Last Updated: July 15, 2024

You have the skills, some killer recipes, and a food truck that’s ready to travel.

But now what? 

Having a successful food truck business means knowing how to market it. After all, what good is an awesome menu without any customers to try it?

Don’t worry! In a world that’s more connected than ever, food truck marketing success is accessible to anybody with a computer and a little entrepreneurial spirit. We’re here to help with ten tips for developing a food truck marketing plan that will have customers flocking to every festival, fair, and pop-up you attend.

How to Market a Food Truck

As of 2022, there were an estimated 35,000 to 40,000 food trucks operating in the United States, with those numbers only expected to grow.

There’s no reason you shouldn’t be one of the thousands to take your own bite of success — put these ideas into action and you’ll be on the road to more sales in short order: 

  • Connect on social media
  • Build a web presence
  • Brush up on SEO basics
  • Use email
  • Create attention-grabbing ads
  • Craft an irresistible menu
  • Make your food truck stand out
  • Send trust signals
  • Build rapport in the community
  • Partner with other businesses


Your Food Truck Marketing Strategy Plan

From cultivating your online presence to building relationships in the community, you can develop a winning food truck marketing strategy in a variety of ways.  

Woman taking photos of food.

1.) Promote Your Food Truck on Social Media

As of April 2024, there were over 5.07 billion social media user identities.  

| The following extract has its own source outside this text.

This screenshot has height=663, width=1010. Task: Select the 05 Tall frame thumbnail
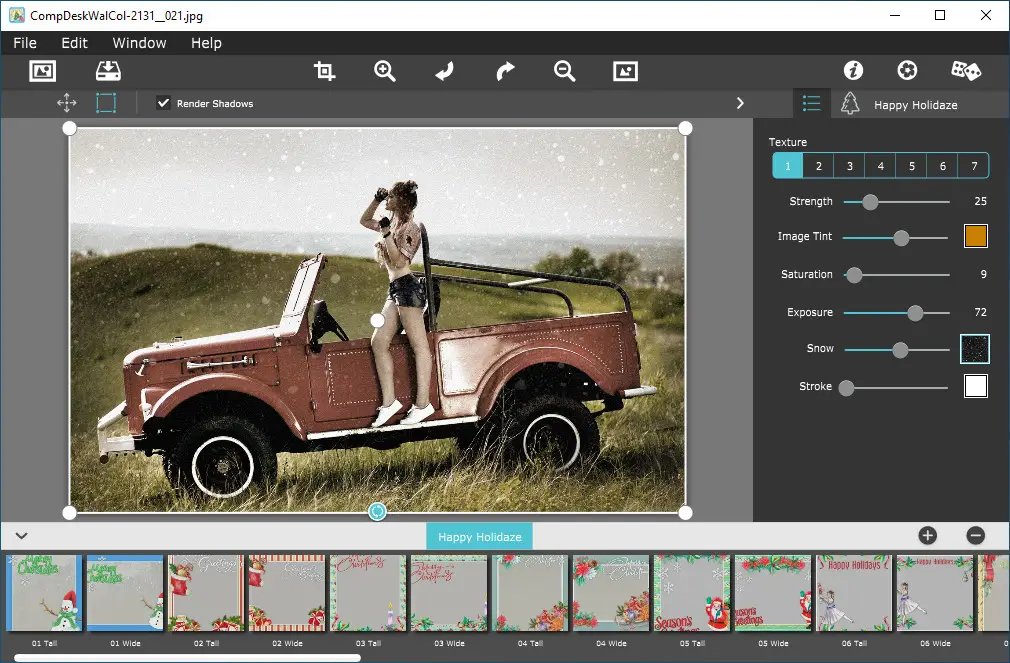click(692, 593)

With numbers like that, it’s easy to see why social media is one of the best ways to market your food truck business.  

The best part? It’s free!

All of the major social media sites can be great platforms for marketing your business. However, they each function differently, so it’s important to understand what they do and who is using them.   


Facebook is one of the “OG” social media platforms and a great tool for your business. The top demographic of Facebook is adults aged 25 to 35 — so millennials.

With Facebook, you can:

  • Join food truck groups and network with peers
  • Join and engage in community groups 
  • Post your location or upcoming events
  • Ask satisfied customers for reviews


On Instagram (IG), you can post eye-catching food or beverage content to your story and feed, run ads, and link your website. It allows customers to contact you and really get to know your brand, making IG an excellent platform to promote your food business.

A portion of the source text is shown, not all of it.